Having associative experiences and having in associative organizations a non-co-optable pugnacious counterpart, the initiatives of creating funds should be also taken up by municipal and national governments – I hope the “pink wave” of leftist governments in Latin America, having made their respective self-criticisms, and having freed themselves from their neoliberal leftism, would champion this proposal.  Also financial institutions that generally have anti-ecological practices and are pushing the food crisis, can organize funds, let´s say deducting 0.5% of the loan amounts to their clients and 0.5% of bank earnings, to respond to the food crisis in specific areas, with complete transparency to the people who are the owners of those funds. Churches can do it in each neighborhood and community where they are found.

Creating and managing these different “funds” and connecting them with one another, could be the beginning of the end of the world crisis that we are already suffering. Consequently, communities that, precisely because of their multiple varieties, organize following the principle that the whole is greater than its parts, are communities capable of moving mountains to connect with one another and to deepen their bonds of solidarity.

[1] René has a PhD in development studies and accompanies rural organizations in Central America. He is an associate researcher of IOB-Antwerp University and collaborator of the Winds of Peace Foundation, http://peacewinds.org/research/ . We write this article based on our immersion in rural organizations. Your comments are welcome.

[2] Meadows, D. H., Meadows, D. L., Randers, J., Behrens I., William W., 1972, Limits to Growth. New York: Universe Books. https://www.donellameadows.org/wp-content/userfiles/Limits-to-Growth-digital-scan-version.pdf

[3] The climate also has more intense variations, see for example the heat wave these days in Europe and Canada.

[4] There are several groups in the world working for change.
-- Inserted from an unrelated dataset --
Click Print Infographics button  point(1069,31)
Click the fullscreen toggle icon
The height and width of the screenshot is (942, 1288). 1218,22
Earth4all, for example, is an international initiative that seeks change in the energy system that sustains the industrial economy: abandoning fossil fuels, changes in agriculture and transportation.

[5] Europe in the Middle Ages had large extensions of forests. From the XIII to XVI centuries they deforested. As an effect of that deforestation, lacking wood for cooking and heating, hundreds of people died from hunger and cold. Now we see in Europe that they have plantations of forests as a product of their reforestation.
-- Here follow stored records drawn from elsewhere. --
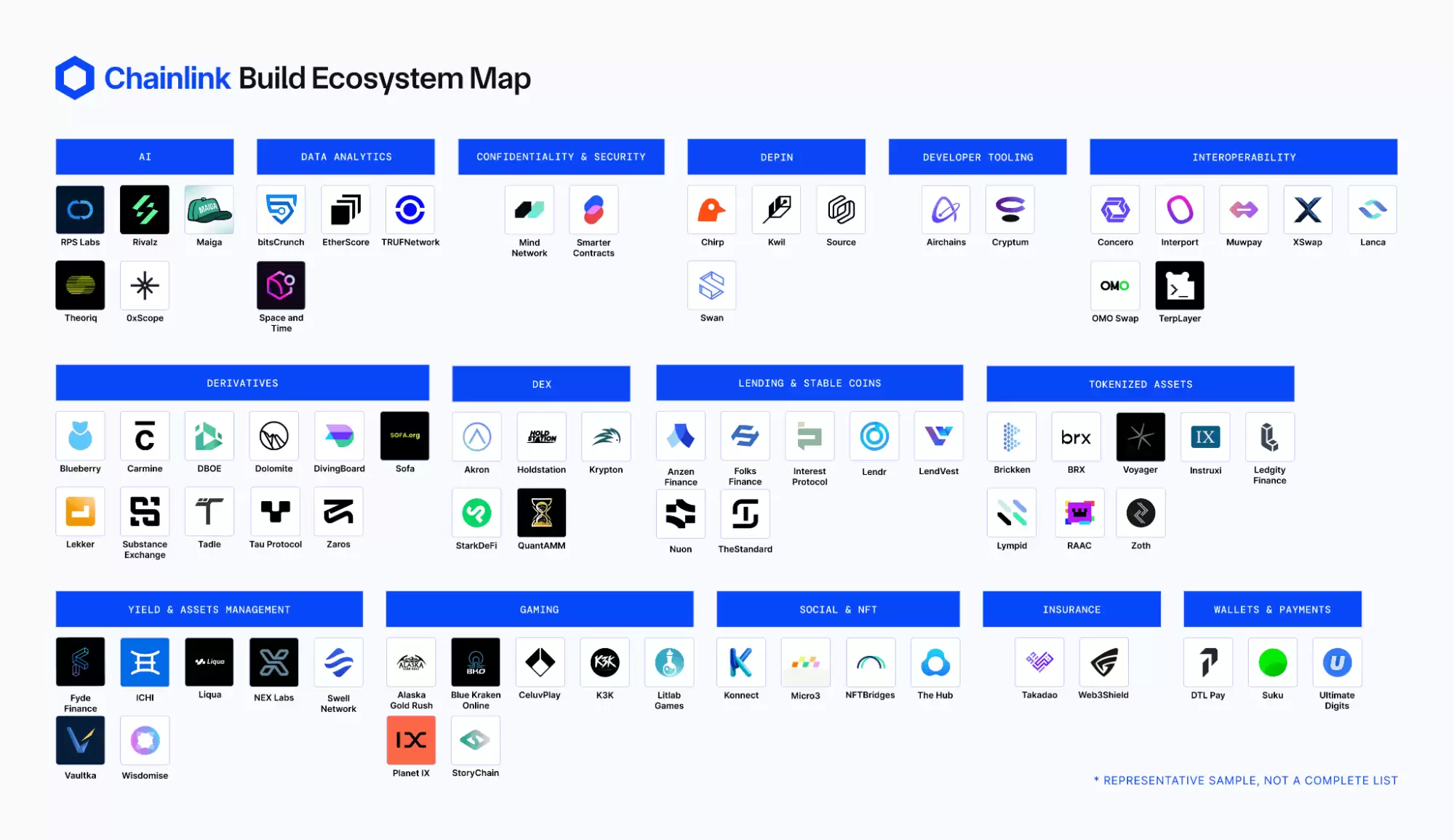Click the Chirp bird icon
1454x840 pixels.
coord(711,210)
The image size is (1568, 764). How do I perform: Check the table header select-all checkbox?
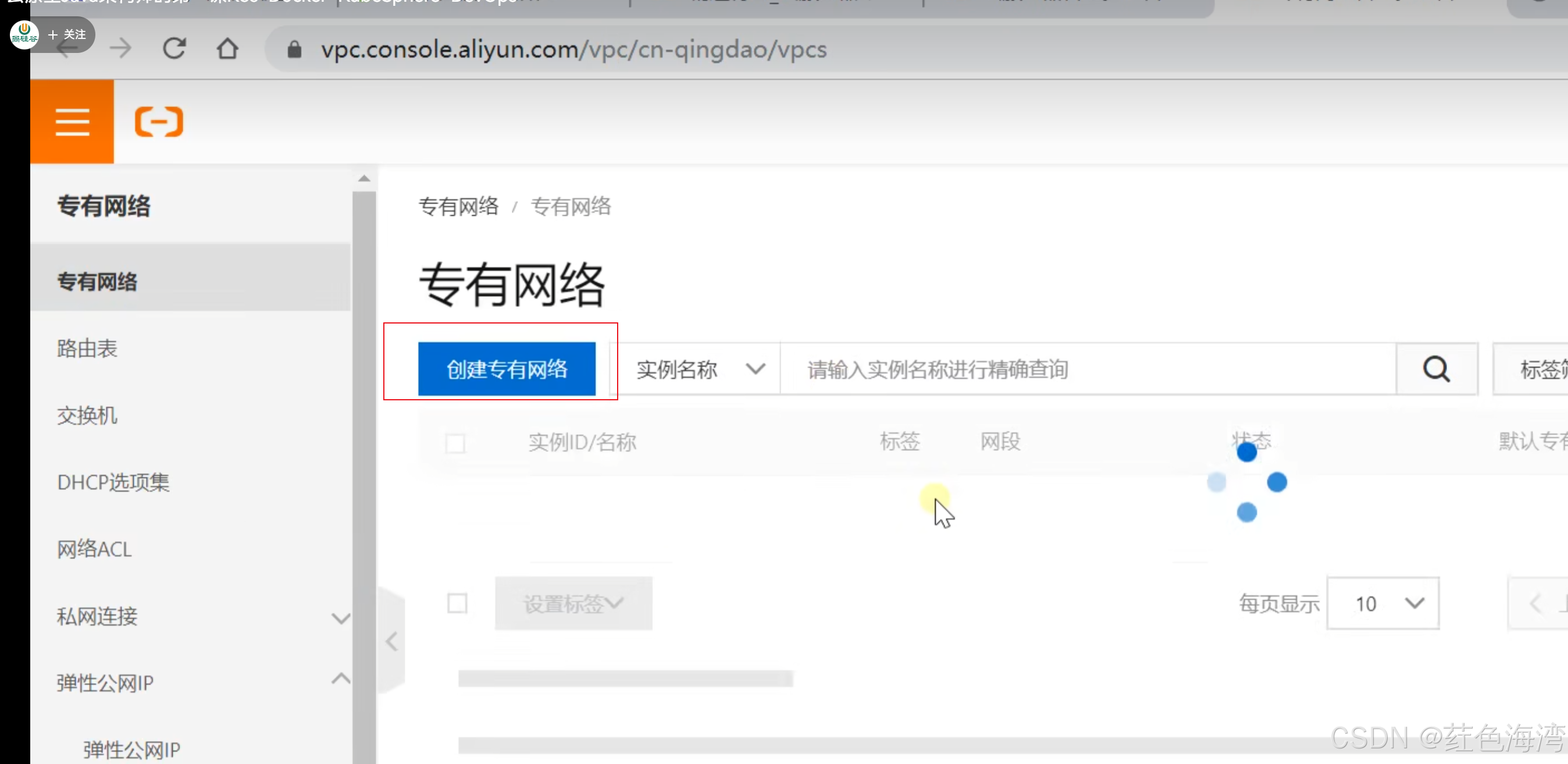(455, 443)
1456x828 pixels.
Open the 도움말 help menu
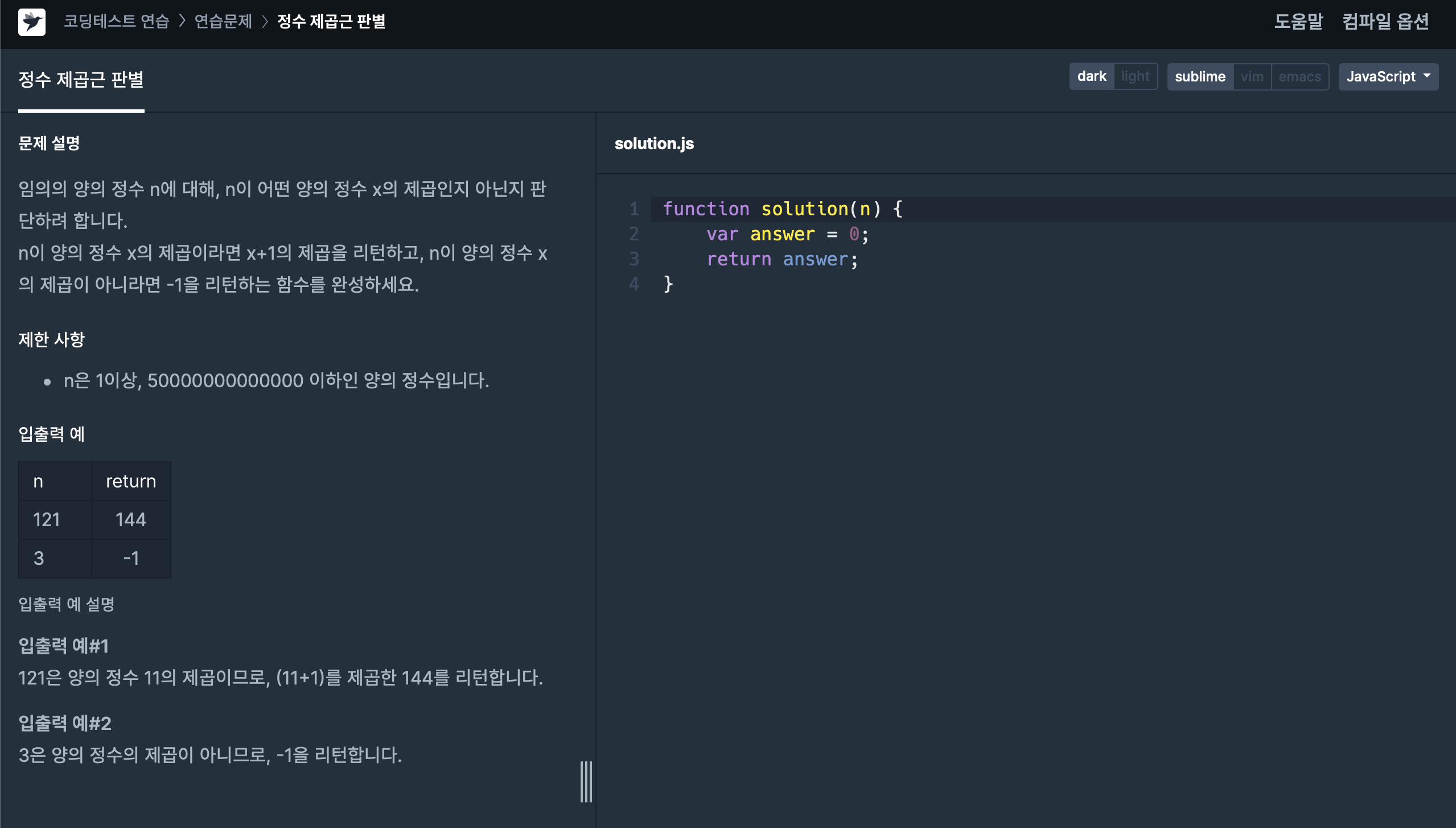1298,22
[6] Vaclav Smil (2022), in his book “How The World Really Works” responds to the question about what makes the modern world work. Vaclav lists 4 responses concerning the big transitions of civilization: population, agriculture, energy and economics. There he reveals the total dependency of humanity on oil, which is the dominant development model in the entire world.

[7] The“pink wave” of leftist government is irrupting once again in Latin America. The first “wave” was in the decade of 2000, marked by the “raw material boom”, a wave that contributed little to democracy, took on a nefarious neo-extractivism and to a large extent co-opted popular organizations. The second “wave” has been coming since 2020 including Mexico, Peru and Colombia, now in a period of crisis and with popular organizations difficult to co-opt. If these leftist governments were self-critical, they would be able to take on this proposal and improve it in each country and promote it within frameworks of regional integration.